From the Wayback Machiine:
2004:
The SAFE Act, introduced by former Sen. Larry Craig (R-Idaho), would have amended the Patriot Act to require that the government have "specific and articulable facts" to show that a person is an "agent of a foreign power" before seizing their phone records.
The bill was referred to the Judiciary Committee in 2005, but never received a vote. It had 15 co-sponsors in all, including then-Sens. John Kerry (D-Mass.) and Chuck Hagel (R-Neb.), who are now members of Obama’s Cabinet.
Experts said the bill that Obama supported in the Senate would have prohibited the sweeping surveillance that has come to light at the National Security Agency (NSA).
[Please hold the snickering about Larry Craig]
"The bill very much limit[ed] the scope of these secret orders to people who are believed to be bad guys instead of innocent citizens," said Jeffrey Rosen, a law professor at The George Washington University. "It was great that Obama sponsored it at the time, and too bad he has abandoned that principle."
Gregory Nojeim, an attorney for the Center for Democracy and Technology, agreed that the SAFE Act would have made the mass NSA collection of phone records illegal.

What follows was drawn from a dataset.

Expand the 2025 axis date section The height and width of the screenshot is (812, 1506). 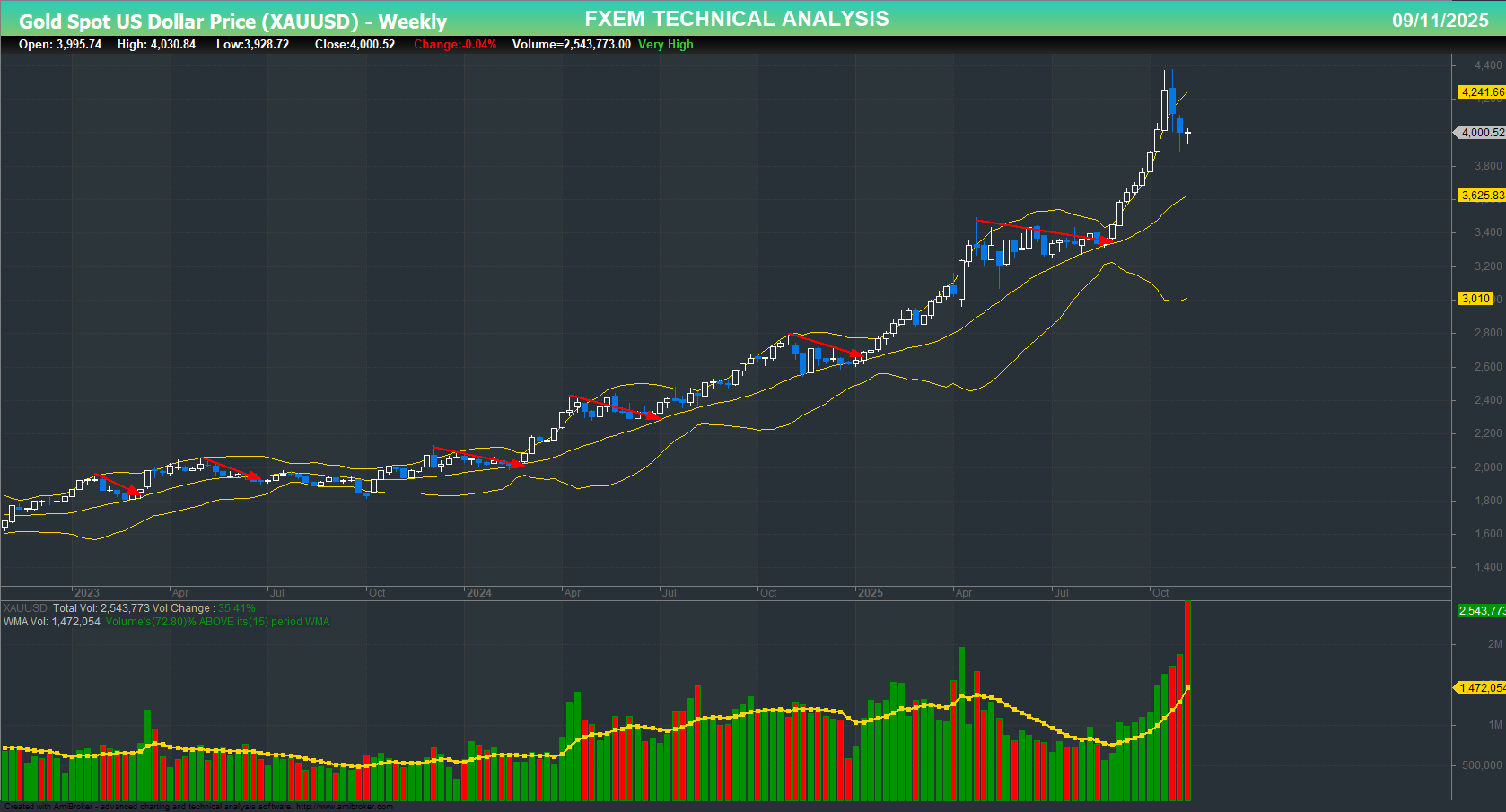click(x=871, y=593)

4 out of 5 laywers agree, this law would have made this surveillance illegal. But does that mean we need a law to make it illegal?
While the Verizon court order was based on a provision of the Patriot Act and only applies to business customers, it may still not be legal.

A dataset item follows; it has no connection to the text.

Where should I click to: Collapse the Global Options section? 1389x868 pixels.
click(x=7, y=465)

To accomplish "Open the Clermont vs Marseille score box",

The Verizon court order was based on Section 215 of the Patriot Act, which allows the government to collect any business records "relevant" to a terrorism investigation.
Rosen argued that even under that loose standard, the data collection of Verizon customers might be illegal.

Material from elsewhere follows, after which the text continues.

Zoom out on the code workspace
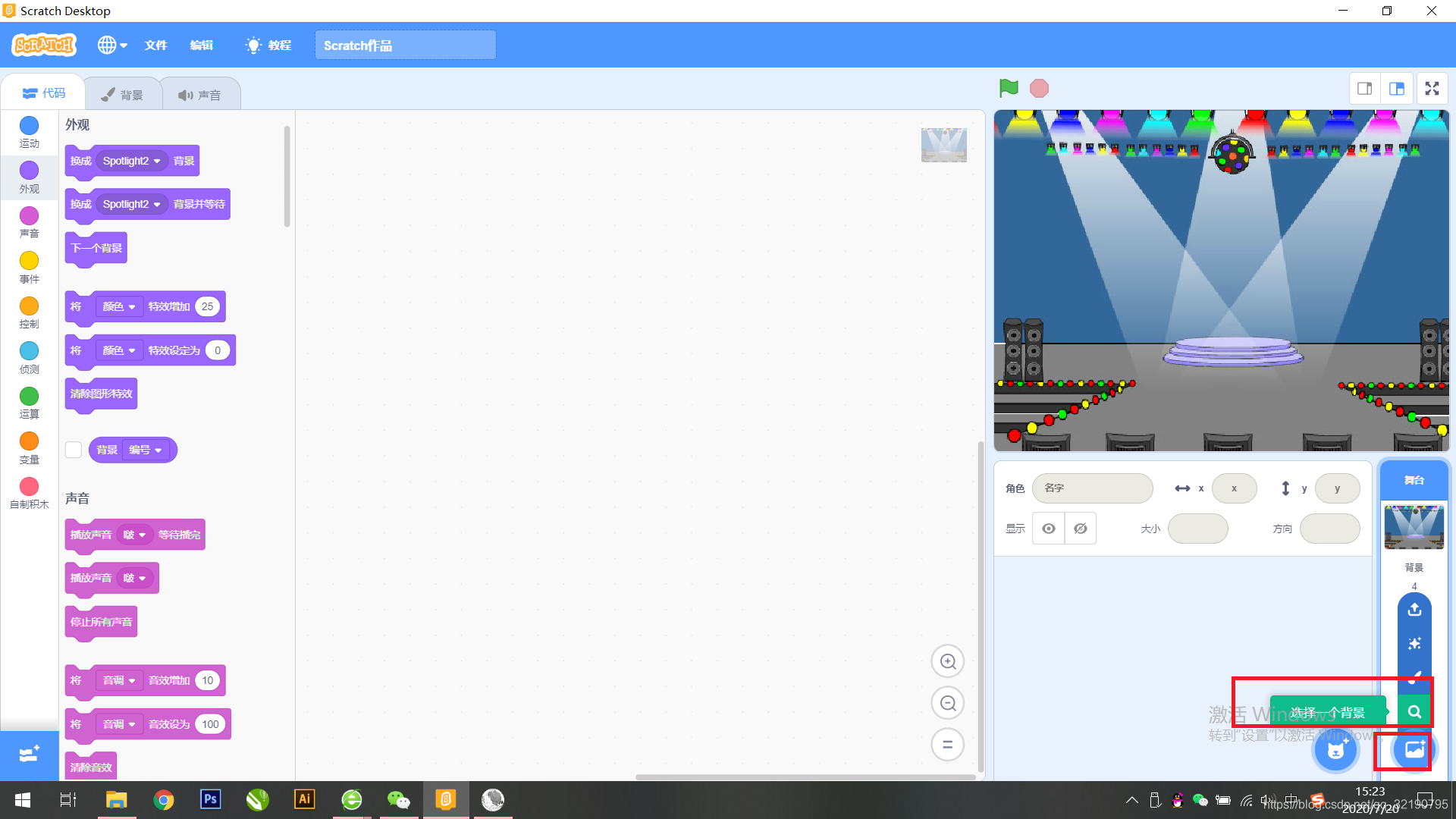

"That does not seem to justify blanket mass surveillance," he said, adding that the administration should release any legal memos justifying the program.
2008:
And here is candidate Obama in a 2008 speech: (Video
here)
Flashback: Obama Railed Against Monitoring Citizens Who Did Nothing Wrong
“This administration also puts forward a false choice between the liberties we cherish and the security we provide. I will provide our intelligence and law enforcement agencies with the tools they need to track and take out the terrorists without undermining our Constitution and our freedom. That means no more illegal wiretapping of American citizens. No more national security letters to spy on citizens who are not suspected of a crime. No more tracking citizens who do nothing more than protest a misguided war. That is not who we are. And it is not what is necessary to defeat the terrorists. The FISA court works. The separation of powers works. Our Constitution works. We will again set an example for the world that the law is not subject to the whims of stubborn rulers, and that justice is not arbitrary.”
As President, he repeated these words and I recall cheering and clapping during the Inauguration Speech upon hearing them.
And today, President Obama defended the NSA's actions as the right balance (but too secret to let us know what is happening).
2013:
In the abstract, you can complain about Big Brother and how this is a potential program run amok," Obama said, without discussing details. "But when you actually look at the details, I think we've struck the right balance."
The problem, of course, is that most of the details are classified, meaning Americans don't know the extent of the warrantless spy program.
It's no longer a false choice between the liberties we cherish and the securities we provide.